Blair’s comments have done little to settle emotions in Labour, with the two potential contenders to replace Starmer – Greater Manchester mayor Andy Burnham and former health minister Wes Streeting – also rejecting his critique.
Burnham and Streeting both said yesterday that Blair had failed to grasp how inequality in Britain was driving new voting habits, such as the rising popularity of the populist Reform UK party and the left-leaning Green Party.
Burnham criticised Blair for not mentioning ‘inequality once’ and failing to realise that people ‘don’t think the centre has delivered for them in terms of their lives, therefore they’ve gone further to the extremes’.
“If you are not rooting your analysis in the fact that people are unable to live and that things that were taken for granted are no longer affordable, then you are not understanding what’s going on,” he said.
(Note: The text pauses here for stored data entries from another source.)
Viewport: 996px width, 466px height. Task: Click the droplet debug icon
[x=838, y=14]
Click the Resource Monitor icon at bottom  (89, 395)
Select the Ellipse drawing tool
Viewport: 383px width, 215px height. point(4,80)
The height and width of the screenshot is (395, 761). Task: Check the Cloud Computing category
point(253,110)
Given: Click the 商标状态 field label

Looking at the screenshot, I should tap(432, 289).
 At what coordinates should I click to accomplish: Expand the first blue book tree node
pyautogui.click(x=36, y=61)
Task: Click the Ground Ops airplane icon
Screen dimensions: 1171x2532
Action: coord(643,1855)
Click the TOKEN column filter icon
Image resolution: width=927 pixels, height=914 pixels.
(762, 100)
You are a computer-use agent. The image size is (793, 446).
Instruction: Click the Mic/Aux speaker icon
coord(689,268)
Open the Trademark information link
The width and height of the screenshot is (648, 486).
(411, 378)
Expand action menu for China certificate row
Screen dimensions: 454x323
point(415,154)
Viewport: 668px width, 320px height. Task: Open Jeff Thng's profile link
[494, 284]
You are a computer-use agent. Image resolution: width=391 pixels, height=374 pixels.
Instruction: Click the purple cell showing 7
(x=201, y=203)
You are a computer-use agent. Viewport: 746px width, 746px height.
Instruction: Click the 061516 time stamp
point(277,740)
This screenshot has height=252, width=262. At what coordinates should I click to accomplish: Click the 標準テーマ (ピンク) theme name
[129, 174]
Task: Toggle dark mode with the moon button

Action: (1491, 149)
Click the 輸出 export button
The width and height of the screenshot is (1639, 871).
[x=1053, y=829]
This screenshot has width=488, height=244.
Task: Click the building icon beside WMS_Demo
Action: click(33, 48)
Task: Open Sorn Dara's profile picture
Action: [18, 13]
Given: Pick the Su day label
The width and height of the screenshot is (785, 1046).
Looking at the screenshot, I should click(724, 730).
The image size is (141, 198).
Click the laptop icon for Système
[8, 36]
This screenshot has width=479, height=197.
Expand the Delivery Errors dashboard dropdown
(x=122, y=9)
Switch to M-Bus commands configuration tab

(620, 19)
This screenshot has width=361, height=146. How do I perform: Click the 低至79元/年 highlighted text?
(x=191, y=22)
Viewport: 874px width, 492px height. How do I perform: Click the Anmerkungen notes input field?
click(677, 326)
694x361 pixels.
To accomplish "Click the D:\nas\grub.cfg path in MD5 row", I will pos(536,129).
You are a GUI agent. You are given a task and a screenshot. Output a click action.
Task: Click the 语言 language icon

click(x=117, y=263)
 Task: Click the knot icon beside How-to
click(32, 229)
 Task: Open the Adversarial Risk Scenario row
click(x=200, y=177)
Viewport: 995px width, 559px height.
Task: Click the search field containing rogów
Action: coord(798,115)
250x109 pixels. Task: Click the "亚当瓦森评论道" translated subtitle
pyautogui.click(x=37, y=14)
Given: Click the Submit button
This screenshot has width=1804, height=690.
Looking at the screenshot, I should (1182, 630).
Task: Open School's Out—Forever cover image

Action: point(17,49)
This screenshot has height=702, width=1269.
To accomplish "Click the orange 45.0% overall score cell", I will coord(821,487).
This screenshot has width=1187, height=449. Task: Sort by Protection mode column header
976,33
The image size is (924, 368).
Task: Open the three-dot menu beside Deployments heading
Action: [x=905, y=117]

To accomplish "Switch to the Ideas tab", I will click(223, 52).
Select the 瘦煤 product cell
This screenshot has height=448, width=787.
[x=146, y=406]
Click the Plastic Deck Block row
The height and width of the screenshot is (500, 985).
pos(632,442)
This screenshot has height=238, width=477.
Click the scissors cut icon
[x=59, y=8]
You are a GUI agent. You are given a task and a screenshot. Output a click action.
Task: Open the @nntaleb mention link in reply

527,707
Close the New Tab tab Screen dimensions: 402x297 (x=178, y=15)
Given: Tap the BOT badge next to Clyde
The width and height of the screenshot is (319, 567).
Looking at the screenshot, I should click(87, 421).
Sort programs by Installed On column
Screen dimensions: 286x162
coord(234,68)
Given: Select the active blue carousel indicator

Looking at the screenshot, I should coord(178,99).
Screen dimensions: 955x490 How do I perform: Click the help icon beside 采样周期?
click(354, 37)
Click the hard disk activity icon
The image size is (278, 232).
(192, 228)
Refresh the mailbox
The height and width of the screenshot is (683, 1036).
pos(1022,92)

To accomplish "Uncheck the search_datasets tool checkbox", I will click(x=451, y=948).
“Just as Brexit was never the answer to Britain’s challenges back in 2016, reversing it isn’t the answer to the country’s far worse situation in 2026,” he added.
Since suffering large defeats in local elections and votes to the Scottish and Welsh assemblies earlier this month, Starmer has faced the biggest challenge yet to his authority, with dozens of Labour legislators calling on him to step aside.
He has pledged to fight on and prove his critics wrong by delivering the ‘change’ he promised when Labour won a landslide election victory in 2024.